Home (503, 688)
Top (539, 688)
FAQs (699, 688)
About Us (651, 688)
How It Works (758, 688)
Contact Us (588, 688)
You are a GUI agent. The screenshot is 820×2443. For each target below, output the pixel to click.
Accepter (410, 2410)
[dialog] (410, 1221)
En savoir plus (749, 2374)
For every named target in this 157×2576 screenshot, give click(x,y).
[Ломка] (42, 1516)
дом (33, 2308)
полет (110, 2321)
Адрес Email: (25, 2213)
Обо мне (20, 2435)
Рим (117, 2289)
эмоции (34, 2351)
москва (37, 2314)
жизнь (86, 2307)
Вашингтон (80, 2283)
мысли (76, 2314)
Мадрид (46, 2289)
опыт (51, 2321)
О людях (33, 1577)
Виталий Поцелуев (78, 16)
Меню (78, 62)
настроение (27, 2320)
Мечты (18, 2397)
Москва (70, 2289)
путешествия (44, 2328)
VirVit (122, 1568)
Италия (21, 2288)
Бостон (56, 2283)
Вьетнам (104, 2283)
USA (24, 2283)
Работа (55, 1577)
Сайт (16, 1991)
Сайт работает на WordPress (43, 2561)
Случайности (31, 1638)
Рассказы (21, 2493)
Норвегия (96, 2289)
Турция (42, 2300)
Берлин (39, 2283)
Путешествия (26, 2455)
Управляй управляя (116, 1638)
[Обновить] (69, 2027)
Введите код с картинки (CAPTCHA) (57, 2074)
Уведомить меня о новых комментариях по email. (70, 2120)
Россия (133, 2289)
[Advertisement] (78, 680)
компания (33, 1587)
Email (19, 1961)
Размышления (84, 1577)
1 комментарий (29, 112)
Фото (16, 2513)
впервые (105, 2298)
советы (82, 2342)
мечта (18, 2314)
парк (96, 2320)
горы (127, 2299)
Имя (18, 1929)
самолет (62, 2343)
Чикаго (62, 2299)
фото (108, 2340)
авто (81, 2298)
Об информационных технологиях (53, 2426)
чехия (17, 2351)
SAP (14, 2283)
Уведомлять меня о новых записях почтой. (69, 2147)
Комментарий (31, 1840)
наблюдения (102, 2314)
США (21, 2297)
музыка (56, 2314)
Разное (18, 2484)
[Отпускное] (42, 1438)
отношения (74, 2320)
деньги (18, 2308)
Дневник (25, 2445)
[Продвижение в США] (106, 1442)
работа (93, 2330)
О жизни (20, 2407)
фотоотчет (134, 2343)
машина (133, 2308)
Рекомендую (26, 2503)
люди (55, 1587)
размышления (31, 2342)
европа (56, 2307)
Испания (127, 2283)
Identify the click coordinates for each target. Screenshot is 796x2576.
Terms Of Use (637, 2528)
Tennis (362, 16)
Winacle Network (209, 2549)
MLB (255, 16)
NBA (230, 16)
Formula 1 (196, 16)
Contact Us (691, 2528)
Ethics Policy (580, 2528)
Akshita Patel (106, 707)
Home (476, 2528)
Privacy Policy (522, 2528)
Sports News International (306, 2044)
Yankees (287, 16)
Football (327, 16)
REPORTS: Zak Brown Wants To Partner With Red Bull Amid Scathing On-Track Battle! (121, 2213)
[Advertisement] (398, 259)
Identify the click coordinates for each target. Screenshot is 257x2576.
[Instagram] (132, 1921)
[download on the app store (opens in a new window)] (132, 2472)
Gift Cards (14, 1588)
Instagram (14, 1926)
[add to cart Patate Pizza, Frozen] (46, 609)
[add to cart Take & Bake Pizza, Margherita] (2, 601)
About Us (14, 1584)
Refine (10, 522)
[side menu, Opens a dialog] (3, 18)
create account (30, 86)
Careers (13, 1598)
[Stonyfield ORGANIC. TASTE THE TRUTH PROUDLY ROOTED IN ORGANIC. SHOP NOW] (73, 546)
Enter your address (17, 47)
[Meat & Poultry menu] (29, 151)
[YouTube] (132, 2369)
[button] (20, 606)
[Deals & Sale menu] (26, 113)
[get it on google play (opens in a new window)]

********

Lines from the one holding "[side menu, Opens a dialog] (3, 18)" to the end of the listing above are the only ones to transcribe. Keep each exactly as written.

### [Answer section]
[side menu, Opens a dialog] (3, 18)
create account (30, 86)
Careers (13, 1598)
[Stonyfield ORGANIC. TASTE THE TRUTH PROUDLY ROOTED IN ORGANIC. SHOP NOW] (73, 546)
Enter your address (17, 47)
[Meat & Poultry menu] (29, 151)
[YouTube] (132, 2369)
[button] (20, 606)
[Deals & Sale menu] (26, 113)
[get it on google play (opens in a new window)]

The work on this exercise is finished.